Only when the conditions exist for a transparent legislature and judiciary can fruitful democracies develop.
Peter Lesniak is an independent Foreign Affairs Analyst concentrating on Eastern Europe and the Middle East.
Part 3/3: Why EU diplomacy measures will fail.
In previous parts of the series, we have focused on precise allegations against Julia Tymoshenko, continuous postponement of her process and why the former Ukrainian PM refuses treatment while in detention.
Let’s now consider the EU approach to the case and why it is likely to fail.
Renat Kuzmin, the first deputy prosecutor general of Ukraine and a man responsible for the case of Tymoshenko was on the official visit to UK earlier this year. I was fortunate to attend several meetings with him.
He comes across as an honest man looking for viable political solution in the fight for transparency in the Ukrainian legislature.
One of the most productive meetings was held in the very heart of UK Parliament with Simon Hughes MP, deputy leader of the Liberal Democrat party.
It was per Mr Hughes’s suggestion that Renat Kuzmin recommends to the acting prime minister of Ukraine, Mykola Azarov, to raise the issue at an EU level and request a number of international observers to attend the final case hearing. Following Azarov’s suggestion, the EU Council decided to send former Polish president Aleksander Kwasniewski and Pat Cox – the former President of the European Parliament.
As many as the reasons behind sending international observers are correct, and should indeed be encouraged, in the circumstances of this case, it feels like knocking one’s head against a brick wall. First, to have productive input to the Ukrainian legislation system, we should not only analyse procedures in this one circumstance, but thoroughly analyse the procedures during the whole process of a selection of cases.

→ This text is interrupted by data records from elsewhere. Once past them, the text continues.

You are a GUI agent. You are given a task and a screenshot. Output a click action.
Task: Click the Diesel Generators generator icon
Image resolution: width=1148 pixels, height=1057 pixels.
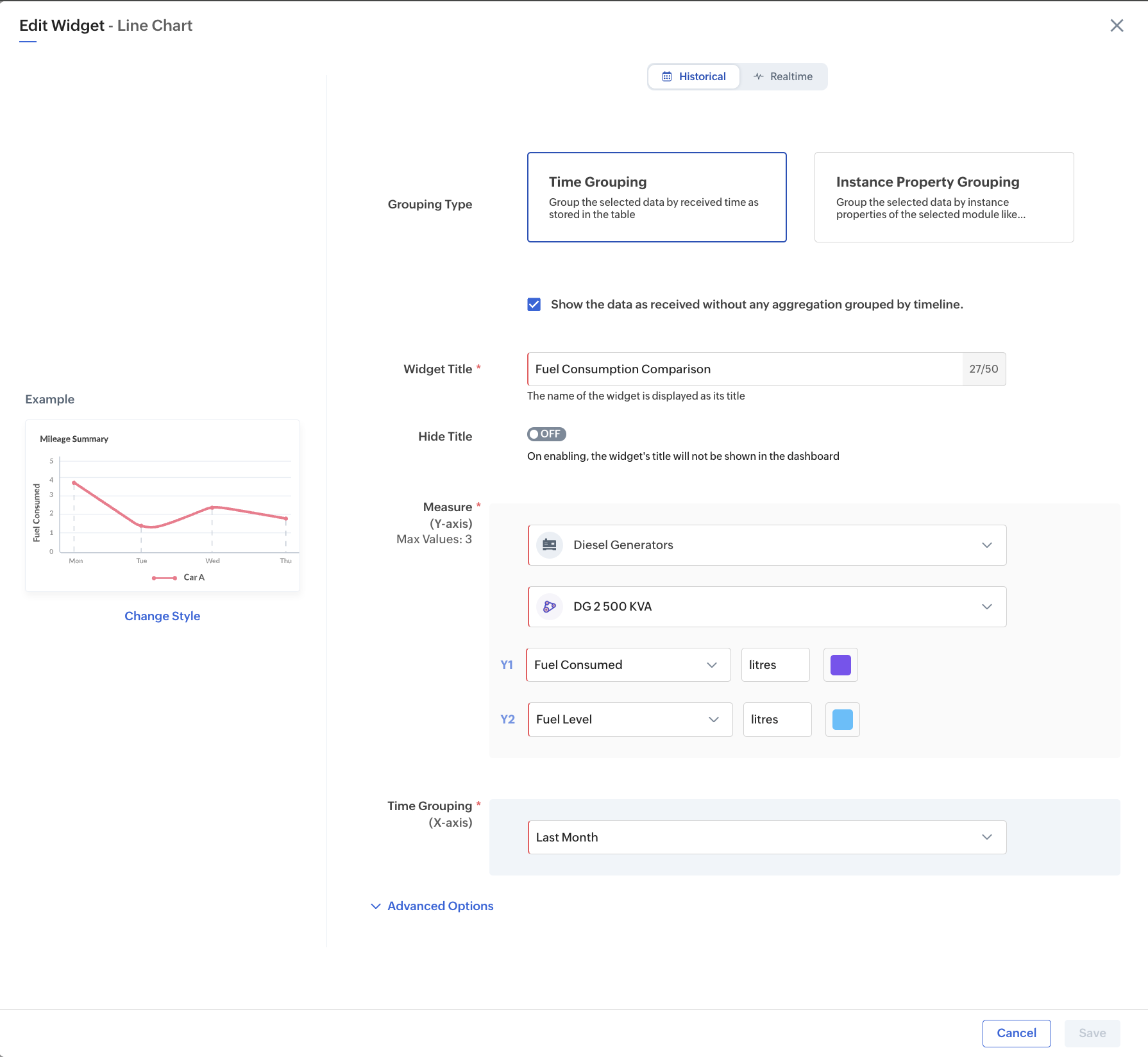pyautogui.click(x=550, y=545)
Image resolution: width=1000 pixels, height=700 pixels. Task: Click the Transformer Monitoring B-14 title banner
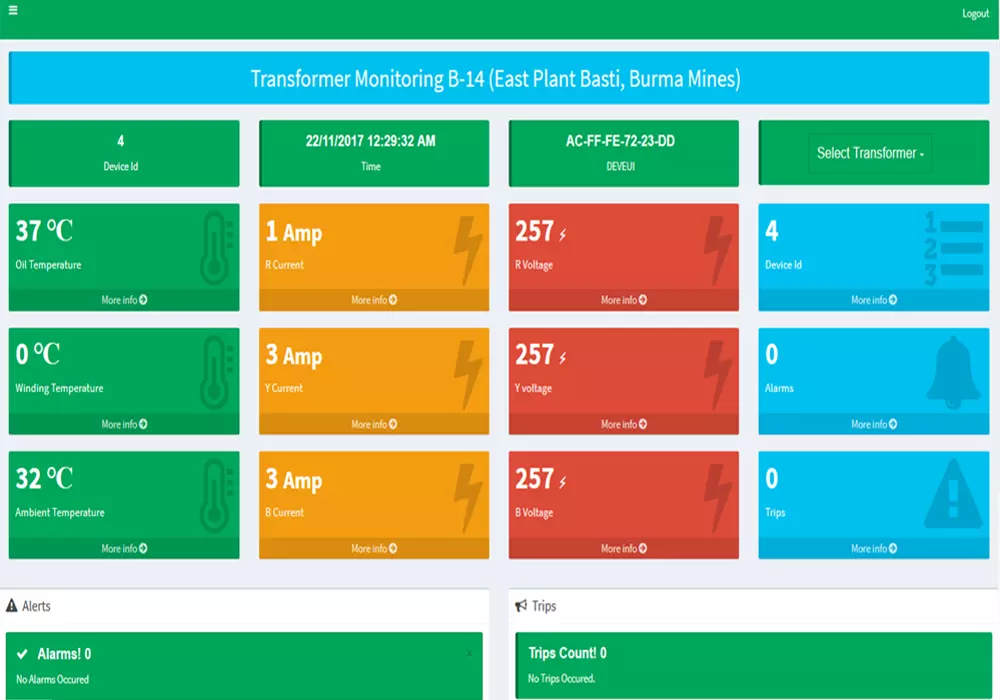[497, 78]
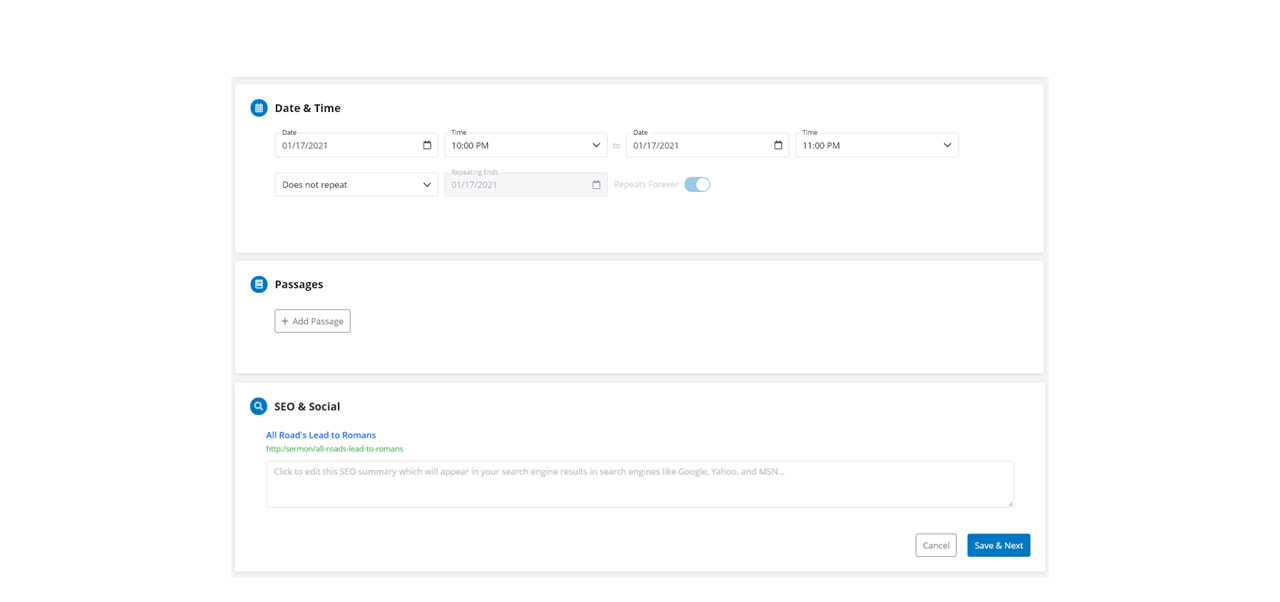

Most importantly however, to ensure the quality of monitoring and to apply practical recommendations, long-term observers would have to be deployed to overlook court hearings, treatment in detention facilities and abuses of human rights.
Moreover, such a delegation should consist of practicing and experienced international lawyers rather than former heads of state and politicians.
To summarise this in the words of the Ukrainian lawyer:
“We have to recognize that we are clever, and good enough to cheat over this short period of time”.
Sadly, it is not enough to direct international focus solely on the case of Tymoshenko. Endemic corruption is still a problem and Ukrainians experience abuse of power on a daily basis. Lack of an independent judiciary and the absence of transparent election procedures only culminate in an all too common feeling of disengagement in society.
I foresee no major change of political force after elections in October. Until Yanukovych’s party create a credible opposition and encourage an electorate that votes for his bloc, every election will instill a majority that would support its own self-interest and enforce the political status quo.
This is the very reason that the problem of corruption, and everything that flows from it cannot be solved through external means of soft EU diplomacy.
It has to be an internal shift of power with fundamental change of political behaviour balanced with broader societal involvement and support for more transparency. Only when the conditions exist for a transparent legislature and judiciary can fruitful democracies develop.